--- PROMPT ---
Turn the rows below, from the line holding "Baş Sahypa (329, 40)" through the line holding "Entries feed (91, 583)", inclusive, into a JSON list of strings with one string per line and no blank lines. Leave the pictures out.

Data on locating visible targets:
☆ ☆ ☆

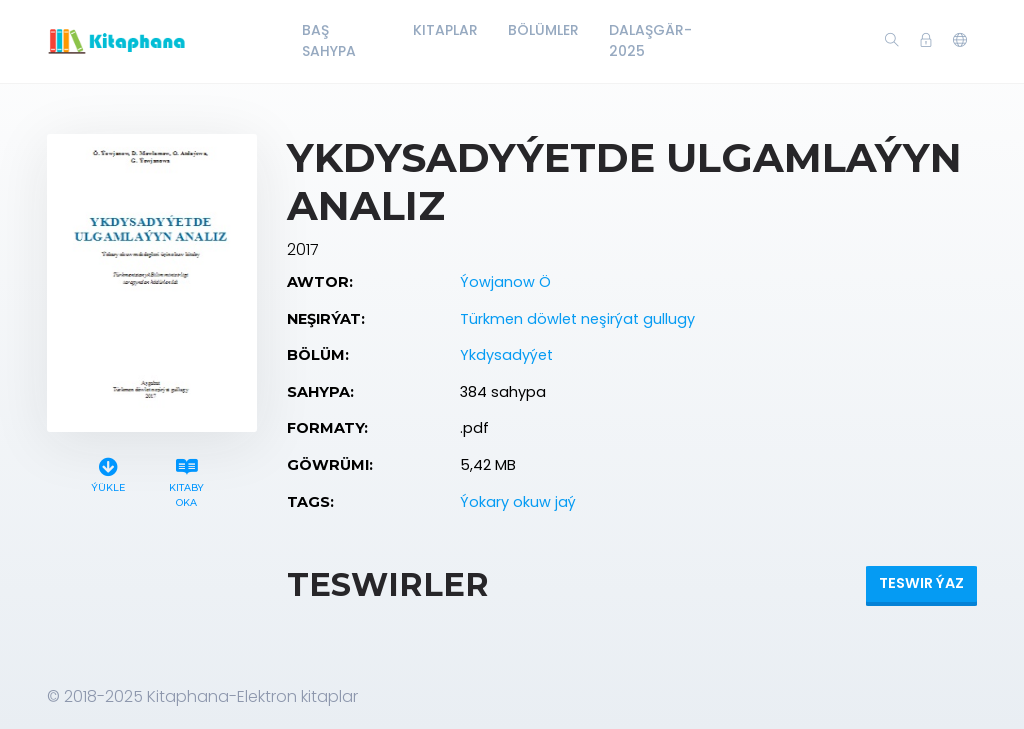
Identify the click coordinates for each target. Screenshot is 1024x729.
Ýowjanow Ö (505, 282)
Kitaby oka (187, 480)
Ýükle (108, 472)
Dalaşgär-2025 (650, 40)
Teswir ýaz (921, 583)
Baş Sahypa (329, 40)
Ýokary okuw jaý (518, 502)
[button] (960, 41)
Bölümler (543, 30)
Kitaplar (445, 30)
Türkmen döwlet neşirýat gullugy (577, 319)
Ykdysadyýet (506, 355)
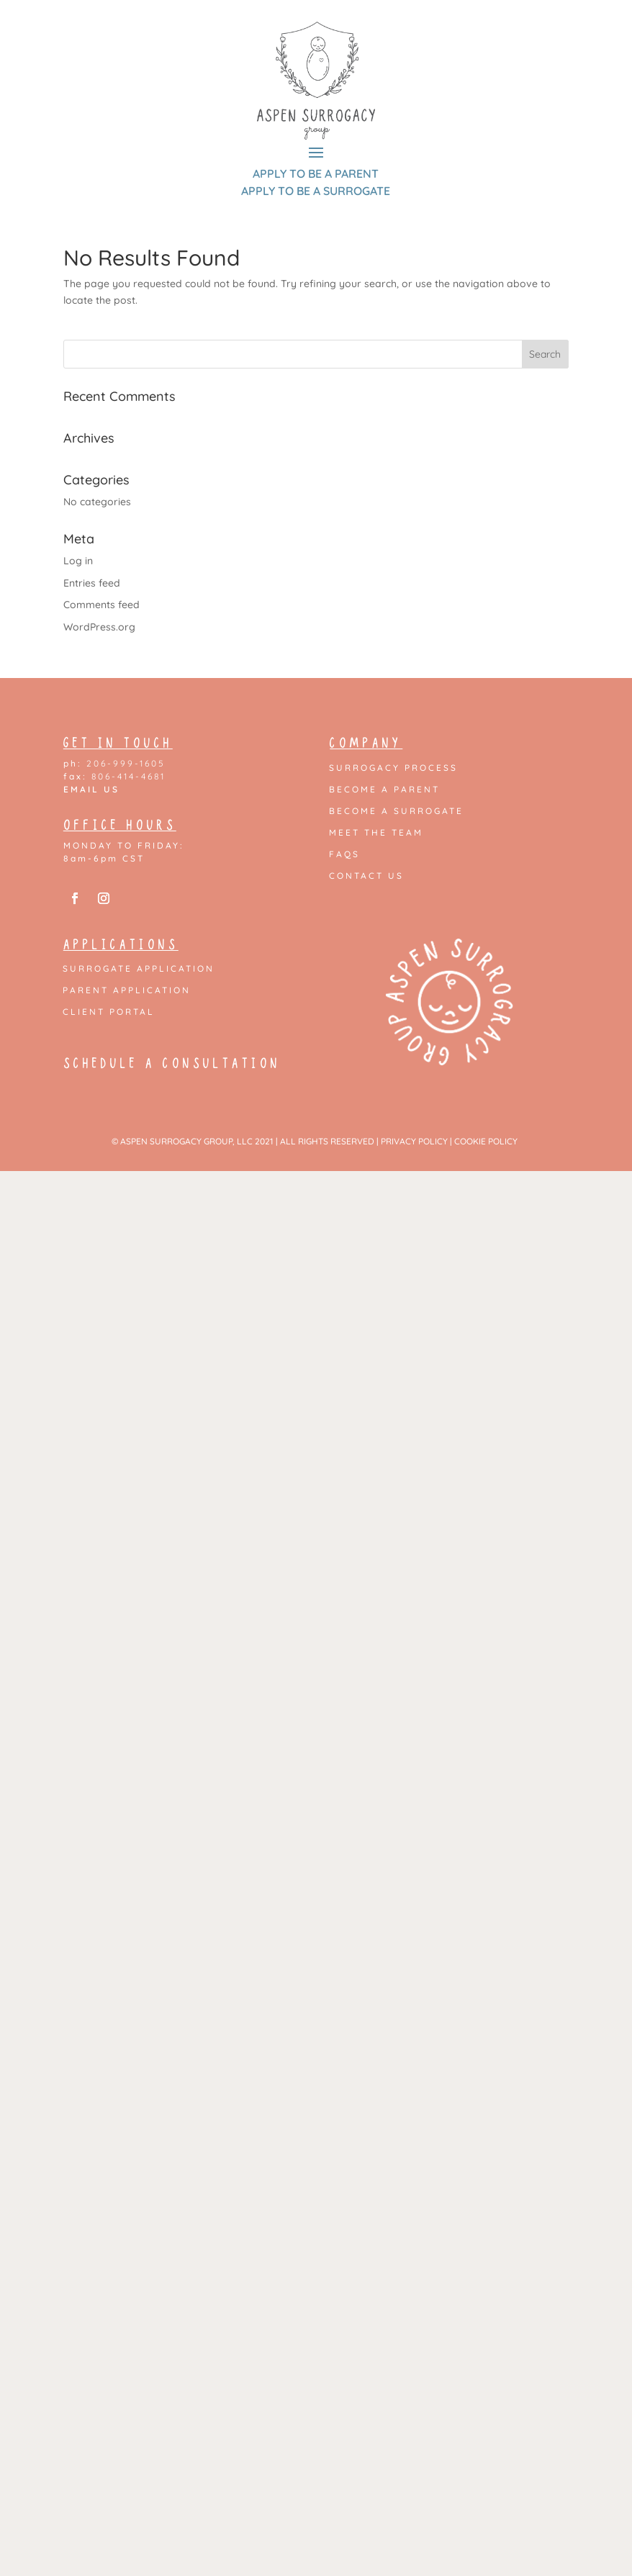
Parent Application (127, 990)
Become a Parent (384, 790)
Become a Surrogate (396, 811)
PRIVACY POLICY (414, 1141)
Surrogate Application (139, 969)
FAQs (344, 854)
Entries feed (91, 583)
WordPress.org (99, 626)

☆ ☆ ☆

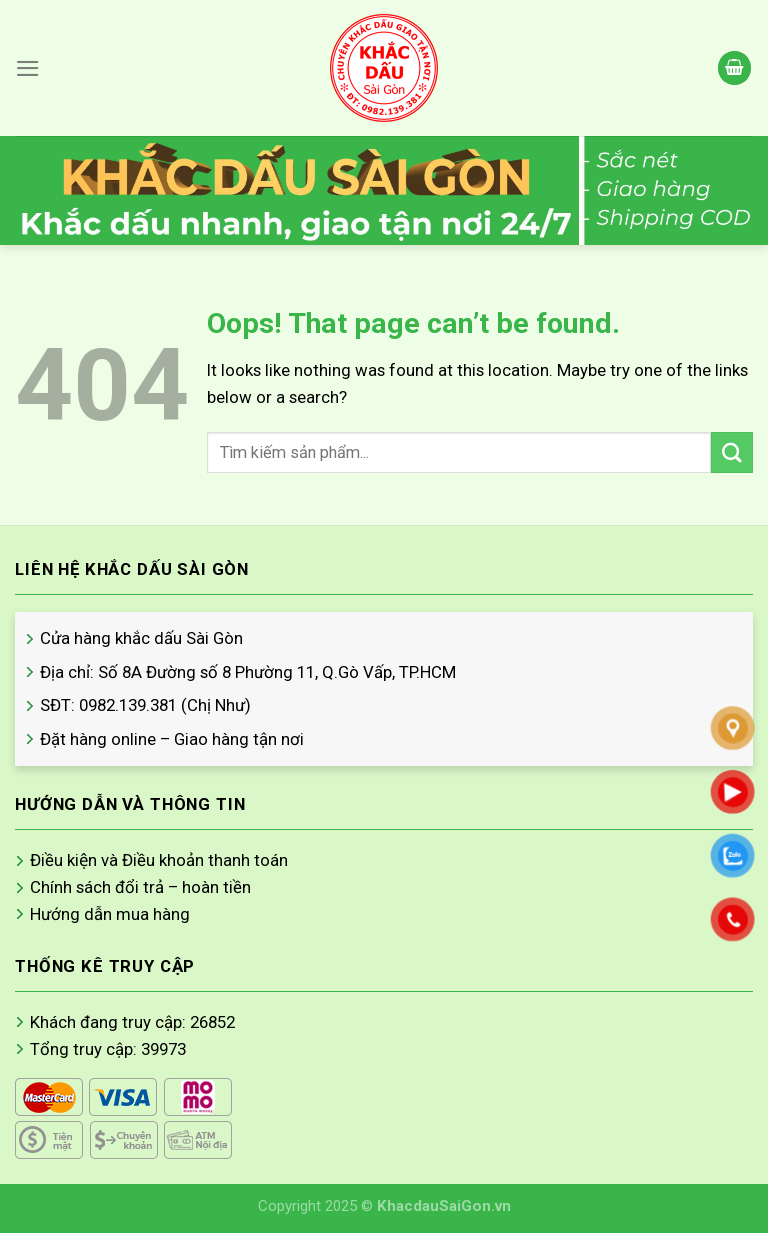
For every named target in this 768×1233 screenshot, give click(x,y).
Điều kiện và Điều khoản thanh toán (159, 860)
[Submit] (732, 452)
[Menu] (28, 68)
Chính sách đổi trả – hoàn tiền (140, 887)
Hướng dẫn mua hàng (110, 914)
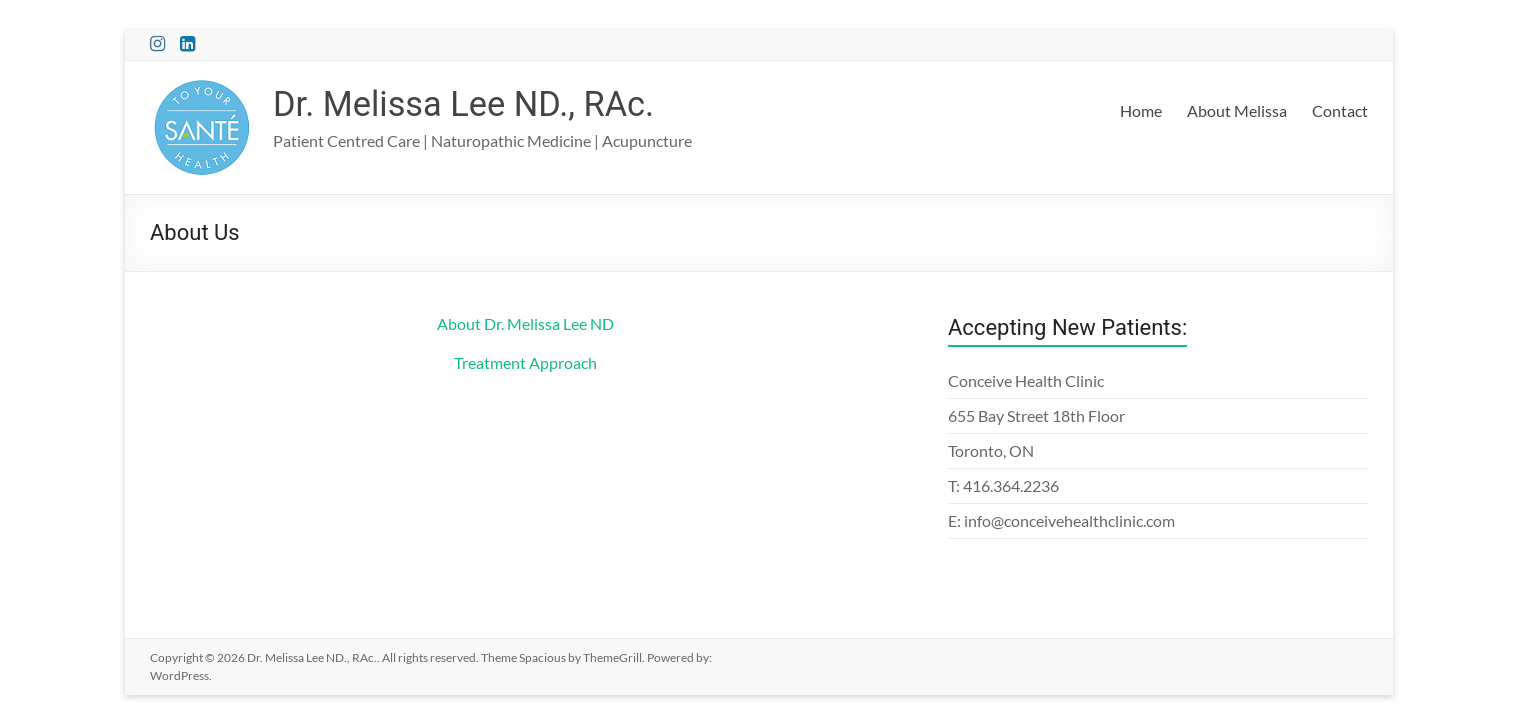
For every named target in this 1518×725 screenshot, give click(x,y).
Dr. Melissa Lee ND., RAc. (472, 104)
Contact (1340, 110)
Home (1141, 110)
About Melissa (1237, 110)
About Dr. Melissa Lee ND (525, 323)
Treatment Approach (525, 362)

☆ ☆ ☆

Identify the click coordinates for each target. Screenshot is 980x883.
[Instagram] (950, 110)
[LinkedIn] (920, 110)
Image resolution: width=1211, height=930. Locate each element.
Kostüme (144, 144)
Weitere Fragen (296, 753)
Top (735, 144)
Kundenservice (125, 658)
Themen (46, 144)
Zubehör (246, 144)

☆ ☆ ☆

--- ANSWER TO THE TASK ---
[
  "Baş Sahypa (329, 40)",
  "Ýokary okuw jaý (518, 502)",
  "[button] (960, 41)",
  "Bölümler (543, 30)",
  "Kitaplar (445, 30)",
  "Türkmen döwlet neşirýat gullugy (577, 319)",
  "Ykdysadyýet (506, 355)",
  "Parent Application (127, 990)",
  "Become a Parent (384, 790)",
  "Become a Surrogate (396, 811)",
  "PRIVACY POLICY (414, 1141)",
  "Surrogate Application (139, 969)",
  "FAQs (344, 854)",
  "Entries feed (91, 583)"
]